Malta International Airport is bracing itself for another busy bird migration season: as the number of flights continues to increase it will also have a major job keeping birds away from the aircraft.
A total of 48 bird strikes occurred at the airport last year, 19 more than in the previous year, a spokesman for the MIA told The Sunday Times of Malta. The average number of bird strikes between 2014 and 2016 was 33.
Any bird strike is taken seriously by airlines as even a small bird can cause damage to a plane. Strikes tend to be most worrying when they involve larger and heavier birds or when flocks of birds are involved, as well as when strikes occur in aircraft engines.
Because each strike requires the aircraft to be inspected, this usually leads to delays and inconvenience to passengers who may even miss connecting flights. It is estimated that bird strikes cost the global aviation industry about €1 billion every year.
In 2016, MIA was ordered to pay Air Malta €250,000 in damages following a bird strike involving a flock of birds in an incident that went back to 2004.
The MIA spokesman said the majority of strikes in Malta “involve birds which are small in size, bearing no consequences on flight operations or damage to the aircraft”. However, the weight and size of other species, such as hawks or pigeons, could pose a danger to aircraft, he said.
Between 2014 and 2017, the most common types of birds involved in strikes were sparrows (52 strikes), birds of prey (19), swallows (12), pigeons (nine), swift (seven) and starlings (six). There were other species involved in one to four strike incidents and 35 unidentified birds in other strikes.

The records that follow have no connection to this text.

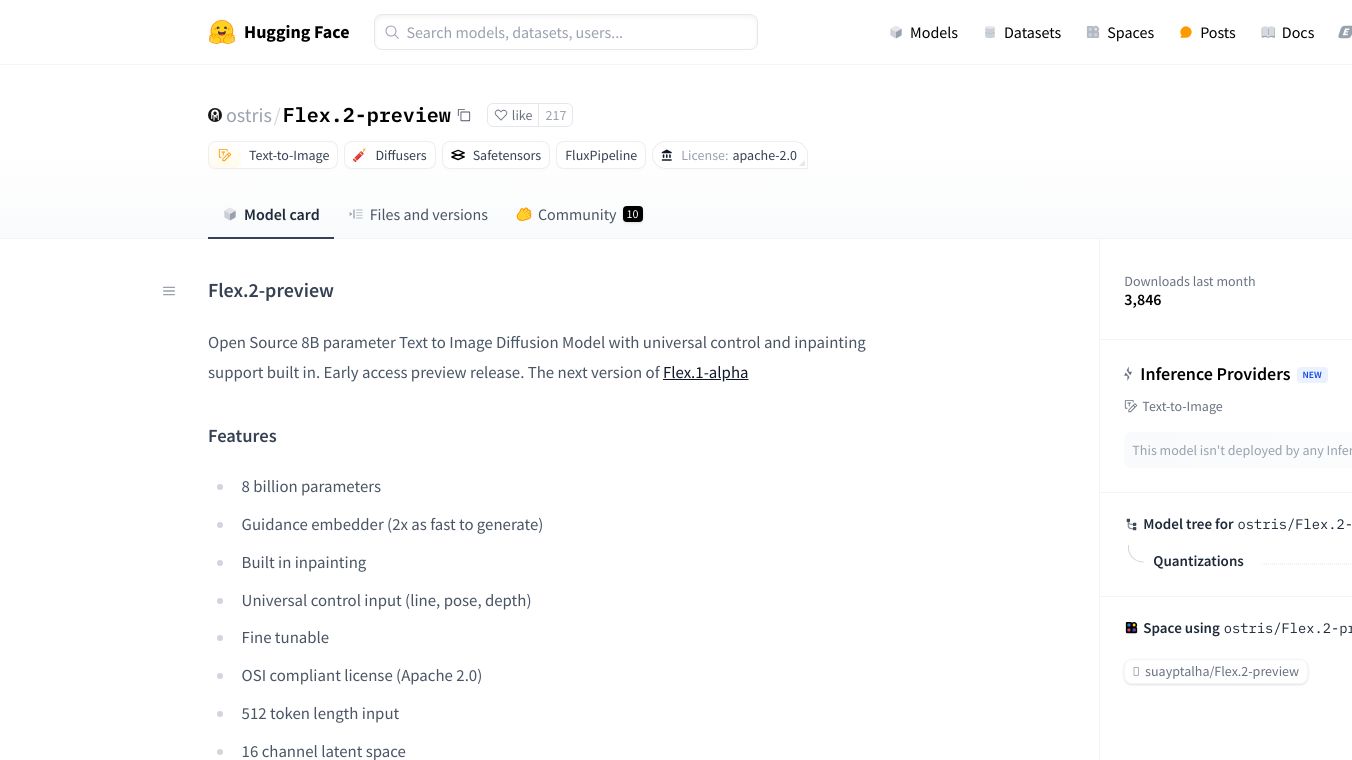Image resolution: width=1352 pixels, height=760 pixels.
Task: Click the license bank icon
Action: [667, 155]
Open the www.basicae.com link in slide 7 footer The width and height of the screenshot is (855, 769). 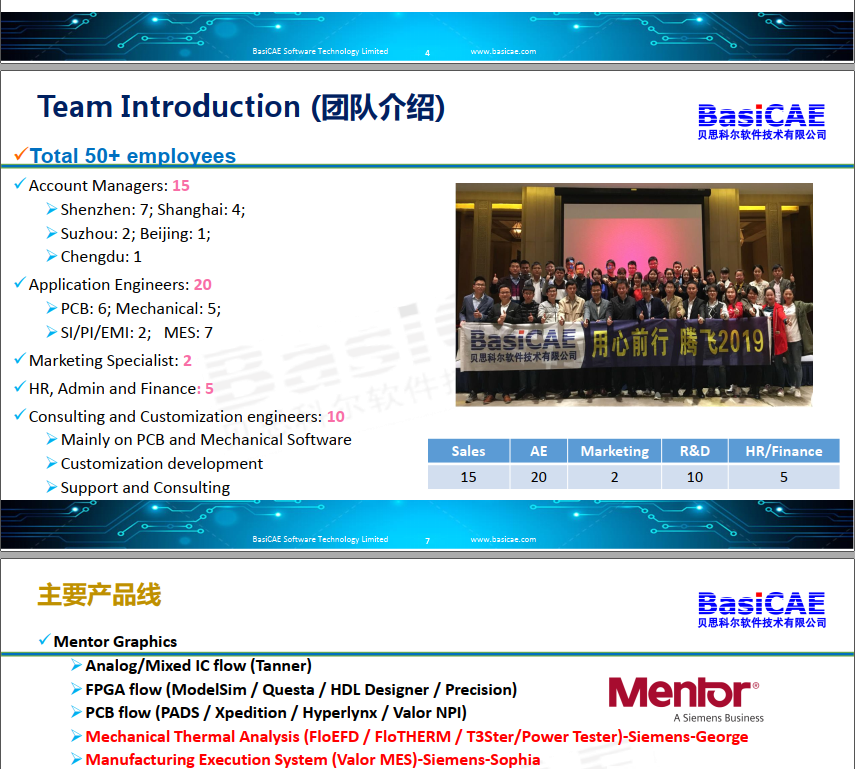[x=503, y=540]
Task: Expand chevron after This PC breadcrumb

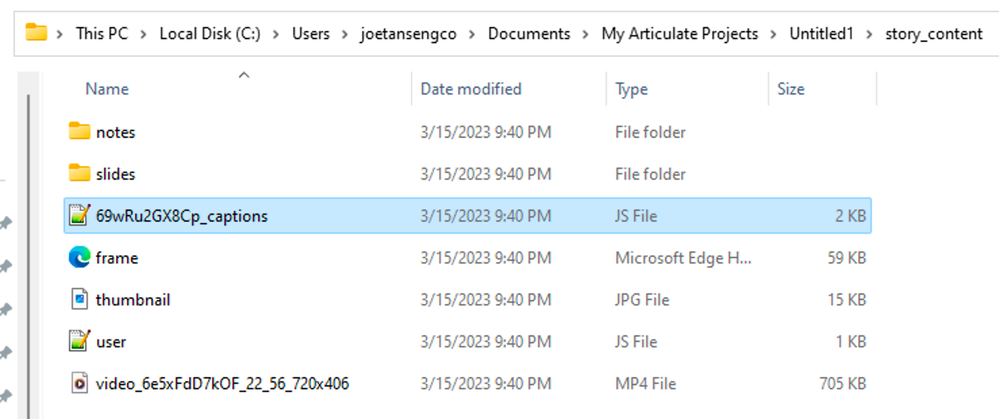Action: (x=147, y=34)
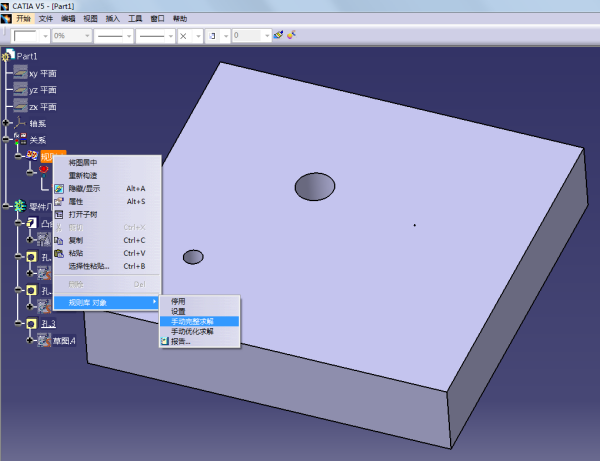Select the zx plane icon in the tree
600x461 pixels.
(x=19, y=106)
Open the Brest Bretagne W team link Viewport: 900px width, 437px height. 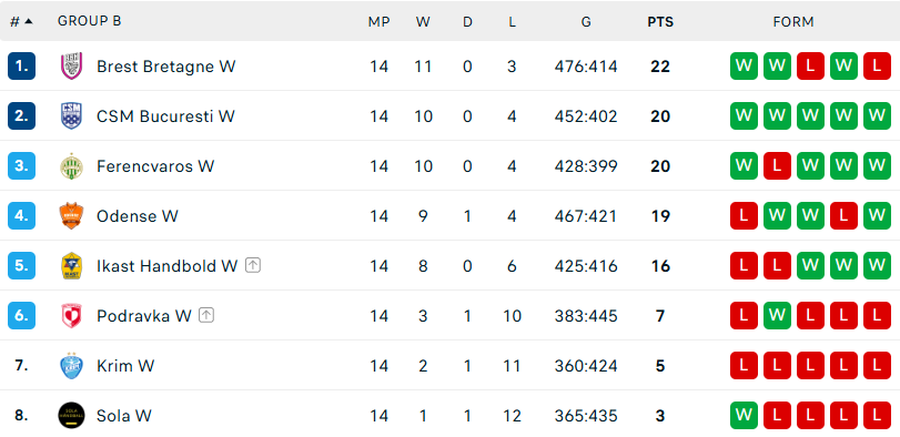166,66
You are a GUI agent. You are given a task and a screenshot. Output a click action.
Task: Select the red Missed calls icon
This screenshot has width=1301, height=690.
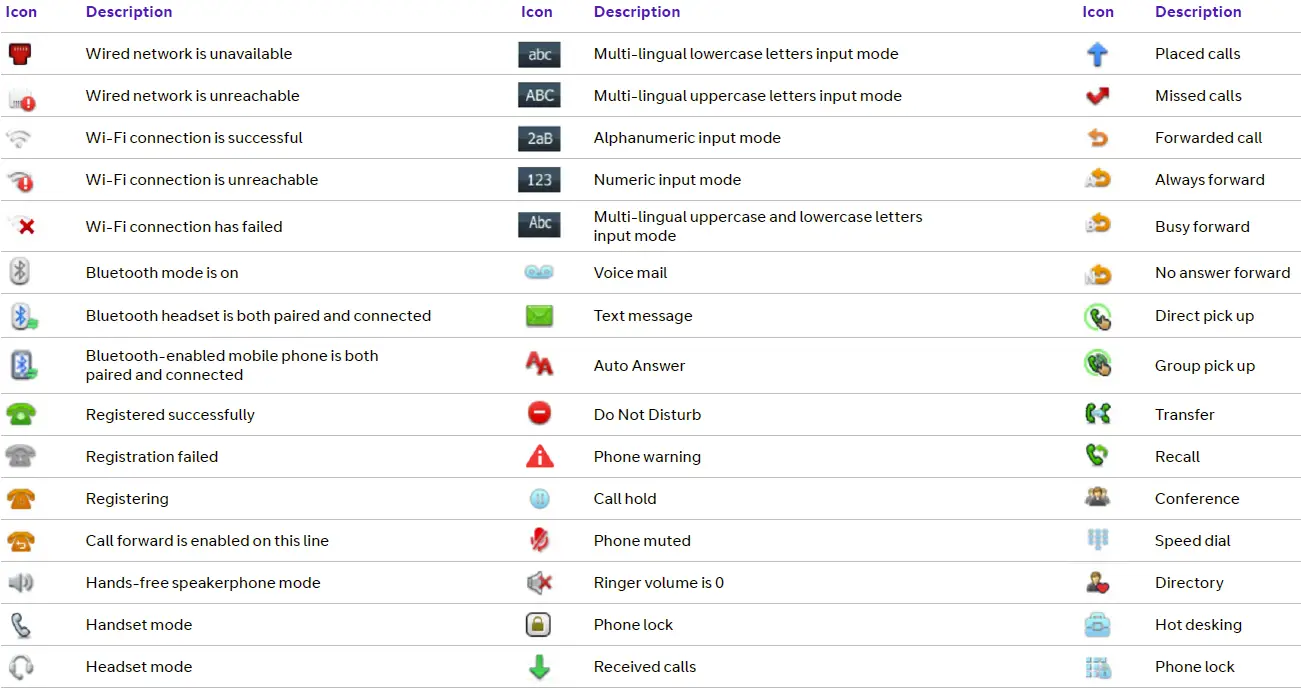tap(1097, 96)
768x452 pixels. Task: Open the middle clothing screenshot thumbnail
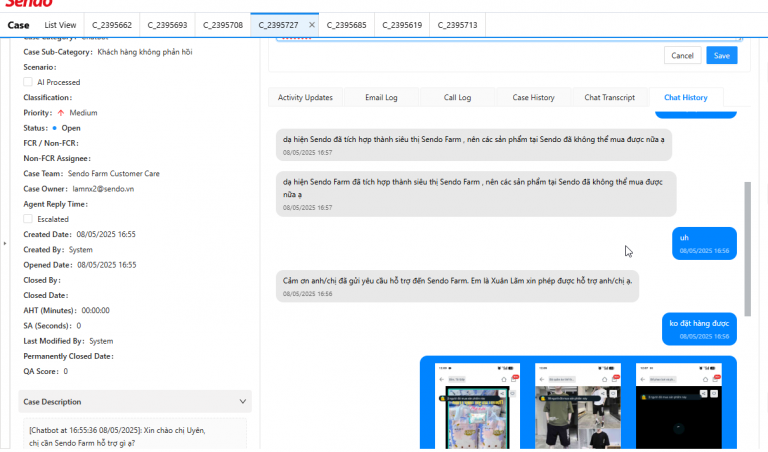click(578, 406)
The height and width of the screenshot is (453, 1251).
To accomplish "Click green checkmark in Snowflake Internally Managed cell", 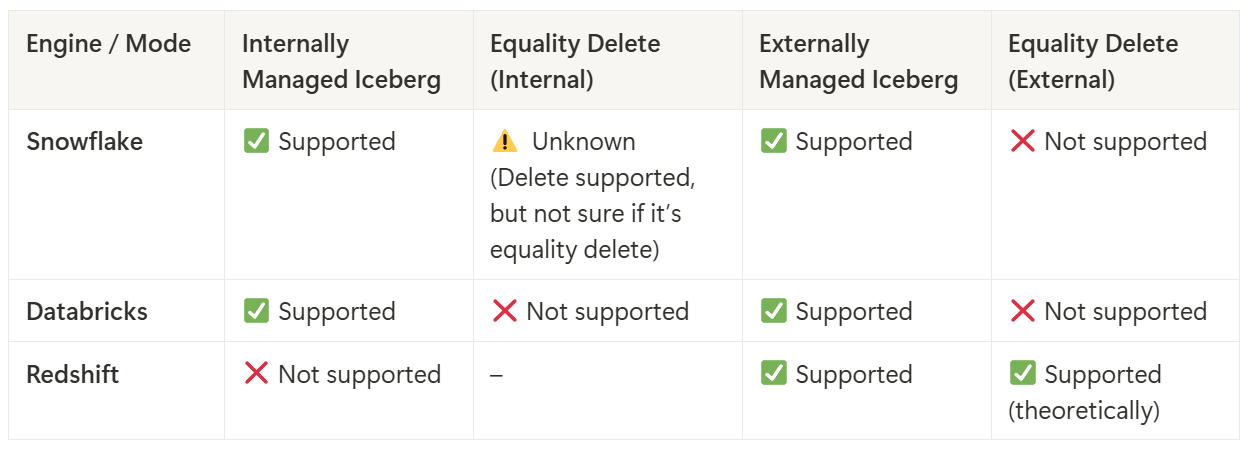I will tap(256, 141).
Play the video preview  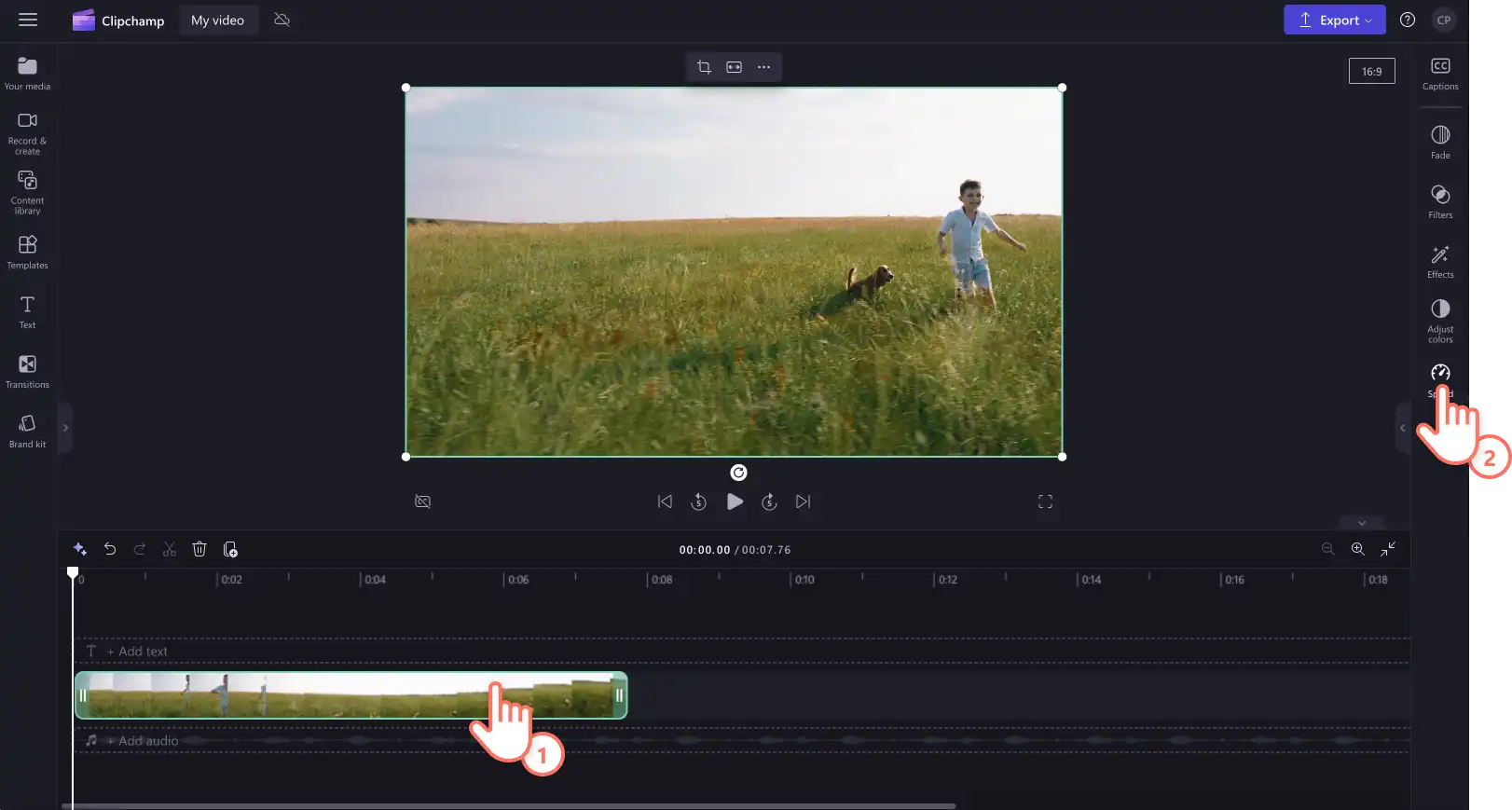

The spike in 2017 could not be attributed to a single cause. “We are still analysing these numbers, as there may be various contributing factors, from environmental to operational ones,” the spokesman said.
Airlines put a lot of pressure on airports to ensure they take the necessary measures
“While bird strikes may occur at any time of the year, some tend to be seasonal, particularly those involving the starling, which are exclusively experienced between October and March.”
An industry source said bird strikes give airlines serious headaches because they are very costly in terms of time, money and maintenance.
“A bird strike costs airlines money. It also causes frustration to passengers who arrive late and may miss appointments or connecting flights. That is why airlines put a lot of pressure on airports to ensure they take necessary measures to minimise the risk of strikes.”
The airport has a number of measures in place in relation to bird hazard management. Its operations team conducts bird presence patrols and takes systematic harassment action through acoustic distress calls targeted at resident flocks. This is enhanced by “habitat control measures” – the removal of food and water sources on the aerodrome.
Regular grass cutting, which is one of the MIA’s safety management procedures, also helps to eliminate shelter options for birds and makes it more difficult for them to identify food sources.
The company also has a reporting system in place which records bird presence occurrences for the purposes of monitoring and data collection.
Transport Malta, the authority that regulates the airport’s operations, calculates that the average number of annual strikes at the airport over a number of years is 37.
If a bird strike leads to a serious incident, it is investigated by the Bureau of Aircraft Accident Investigation (BAAI), a spokesman for the authority said. In cases where the event has been inconsequential, this is investigated only by the MIA aerodrome safety manager who would then take appropriate action.
Transport Malta’s Civil Aviation Directorate also reviews each report of bird strike received and ensures that appropriate action has been taken by the aerodrome operator to address each occurrence.
The Aerodrome Wildlife Hazard Management Plan is subject to periodical audits and inspections.
However, a source close to the MIA pointed out that many of the experienced staff had left or have been moved from the section in charge of bird control, with many newcomers taking their place.
The spokesman for the airport said regular training sessions were held on bird identification and control techniques.